When I play video games with my son Jim, I’m generally at a tremendous disadvantage. Most of the time, Jim has had more experience with the particular game we’re playing, but even when we try a brand-new game, he just seems to get his bearings more quickly than I do. He doesn’t have more experience with games or computers than me — I played just as many games as he did when I was his age, and I’ve had an extra 25 years to hone my skills.
At age 39, I don’t consider myself “old,” and since I work with computers for 8 or more hours a day, I’m certainly not intimidated by the games or the interface. Could it be that younger people simply have more aptitude for the games? Many studies support the notion that younger people are better than older people at learning about spatial arrangement of their environment. Typically these studies compare college students and senior citizens, but they may also explain why Jim can find his way around the world of Metroid Prime quicker than his dad.
So as three-dimensional virtual environments become more prevalent, will older people be forever at a disadvantage? A team led by Marie Sjölinder recently conducted a study to learn if improving the interface could help older adults navigate virtual environments. They designed a 3-D virtual store, using realistic photos of the store shelves and an intuitive layout to replicate a real store as accurately as possible. They gave 12 older adults (average age 67) and 12 young adults (average age 26) a shopping list and monitored their progress as they moved through the store.
As expected, the younger adults were considerably faster than older adults, averaging about one and a half minutes to find each item, while older adults took nearly four minutes each.
A new group of participants did the same task, but this time, the virtual environment also included an overview map which gave the layout of the store and the shopper’s current location and orientation. Although older participants reported that they felt “more comfortable” using the map, there was no improvement in the time it took them to locate the items. There was a nonsignificant trend towards their being more accurate in locating the items on a paper map of the store compared to people who didn’t have an overview map interface, but otherwise, there was no difference in the two conditions — and none of this compensated for the very large difference in performance between older and younger participants.

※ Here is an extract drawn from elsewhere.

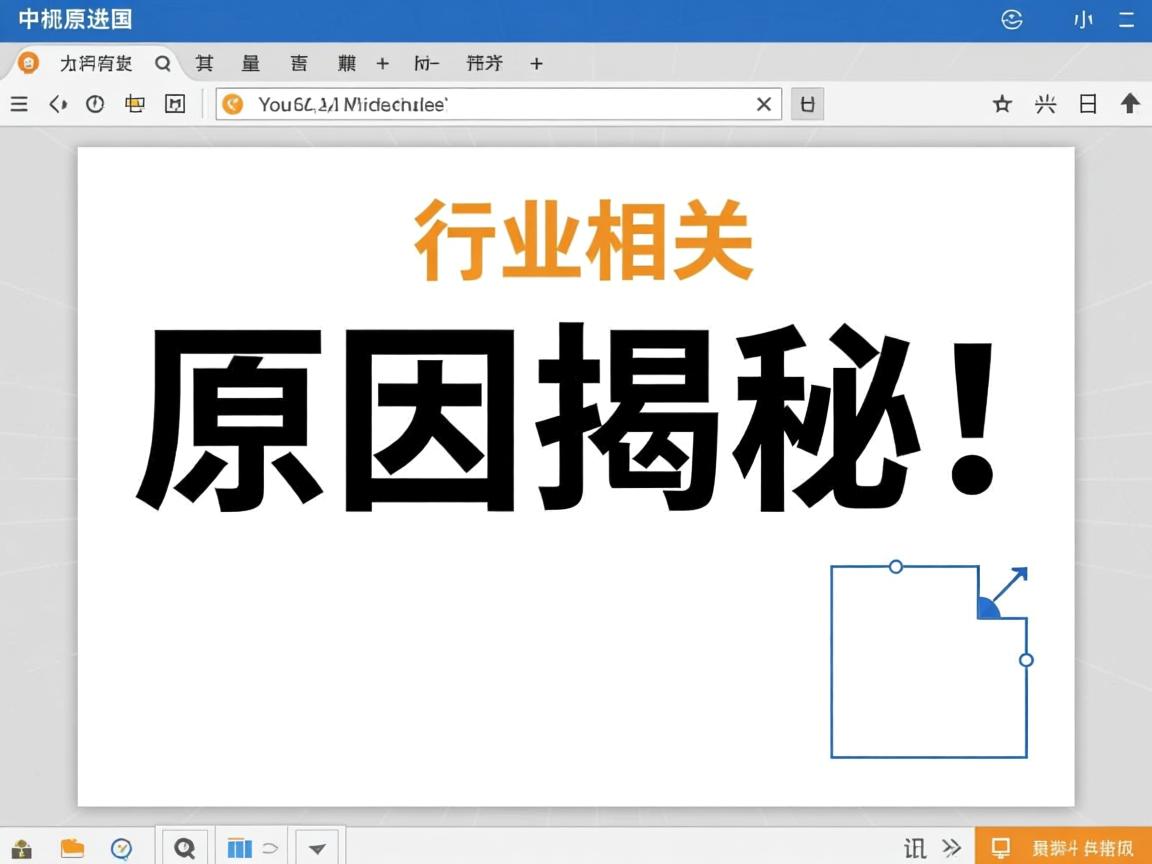
Task: Click the reload/history clock icon
Action: 95,103
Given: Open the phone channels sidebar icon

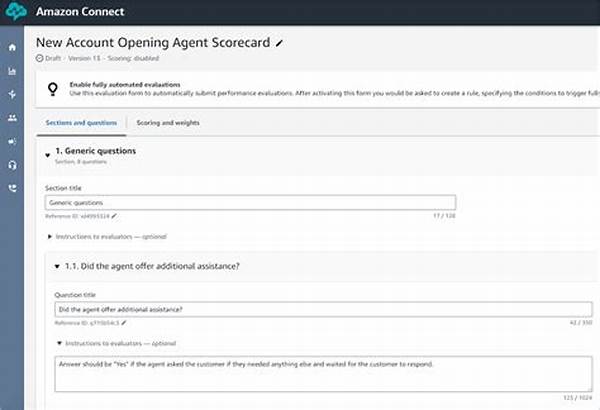Looking at the screenshot, I should tap(12, 188).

I have a couple of comments on this study. First, while I think it’s important that this sort of research be done, clearly the results depend entirely on the specific environment being studied. At some level of complexity, users are always going to need a map in order to be able to navigate: the more complex the environment, the more important a map will be as an aid to navigation. Second, the interface and controls for the environment also make a huge difference. At this level of research, there are so many possible differences between systems that making general statements about age differences or anything else becomes complicated.
That said, it’s critical that interface designers take into account the fact that spatial orientation and navigation is more difficult for users as they get older. It’s doubtful that a single interface design will work for the infinite variety of possible 3-D virtual environments, so each environment will need to be tested with a wide age range of users.
Sjölinder, M., Höök, K., Nilsson, L., & Andersson, G. (2005). Age differences and the acquisition of spatial knowledge in a three-dimensional environment: Evaluating the use of an overview map as a navigation aid. International Journal of Human-Computer Studies, 63, 537-564.